Records shown START

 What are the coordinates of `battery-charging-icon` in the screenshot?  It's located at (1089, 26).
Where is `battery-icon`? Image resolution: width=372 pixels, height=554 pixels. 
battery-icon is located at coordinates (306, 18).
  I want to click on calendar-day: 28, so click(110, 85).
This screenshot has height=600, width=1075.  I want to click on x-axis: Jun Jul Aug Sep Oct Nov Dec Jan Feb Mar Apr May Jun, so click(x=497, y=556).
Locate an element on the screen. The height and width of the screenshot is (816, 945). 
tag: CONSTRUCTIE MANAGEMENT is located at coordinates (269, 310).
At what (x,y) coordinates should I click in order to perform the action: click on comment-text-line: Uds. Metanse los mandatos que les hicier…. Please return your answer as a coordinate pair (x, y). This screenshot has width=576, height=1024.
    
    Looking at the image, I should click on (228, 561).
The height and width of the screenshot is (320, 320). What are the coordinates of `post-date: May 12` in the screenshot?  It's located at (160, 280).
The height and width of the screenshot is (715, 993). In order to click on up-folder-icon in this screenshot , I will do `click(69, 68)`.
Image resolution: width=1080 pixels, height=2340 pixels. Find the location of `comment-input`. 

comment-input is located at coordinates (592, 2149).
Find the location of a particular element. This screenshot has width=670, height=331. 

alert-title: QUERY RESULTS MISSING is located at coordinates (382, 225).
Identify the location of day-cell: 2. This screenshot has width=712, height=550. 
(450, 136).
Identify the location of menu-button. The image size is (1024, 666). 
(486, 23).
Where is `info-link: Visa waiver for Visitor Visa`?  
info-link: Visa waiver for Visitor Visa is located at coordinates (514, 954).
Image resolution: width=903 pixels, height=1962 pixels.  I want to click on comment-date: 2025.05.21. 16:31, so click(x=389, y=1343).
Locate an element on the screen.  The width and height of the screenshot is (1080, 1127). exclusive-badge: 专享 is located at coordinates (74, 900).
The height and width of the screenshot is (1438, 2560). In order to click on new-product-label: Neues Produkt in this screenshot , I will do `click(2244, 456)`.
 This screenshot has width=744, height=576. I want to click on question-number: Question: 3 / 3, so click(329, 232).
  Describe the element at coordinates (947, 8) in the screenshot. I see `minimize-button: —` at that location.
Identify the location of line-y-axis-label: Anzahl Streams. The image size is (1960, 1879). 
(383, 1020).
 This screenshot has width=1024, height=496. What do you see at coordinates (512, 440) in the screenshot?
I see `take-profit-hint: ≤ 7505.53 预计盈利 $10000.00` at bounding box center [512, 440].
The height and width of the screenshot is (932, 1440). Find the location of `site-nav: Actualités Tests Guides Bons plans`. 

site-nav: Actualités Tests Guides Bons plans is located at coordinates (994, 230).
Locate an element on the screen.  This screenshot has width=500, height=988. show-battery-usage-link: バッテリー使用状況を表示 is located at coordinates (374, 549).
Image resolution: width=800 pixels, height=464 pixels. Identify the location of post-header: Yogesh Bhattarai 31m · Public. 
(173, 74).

Records shown END

_Exercise description_
Reproduce word for word everything from the line containing "The height and width of the screenshot is (932, 1440)." down to the end of the records.

_Response to the task_
The height and width of the screenshot is (932, 1440). Find the location of `site-nav: Actualités Tests Guides Bons plans`. 

site-nav: Actualités Tests Guides Bons plans is located at coordinates (994, 230).
Locate an element on the screen.  This screenshot has width=500, height=988. show-battery-usage-link: バッテリー使用状況を表示 is located at coordinates (374, 549).
Image resolution: width=800 pixels, height=464 pixels. Identify the location of post-header: Yogesh Bhattarai 31m · Public. 
(173, 74).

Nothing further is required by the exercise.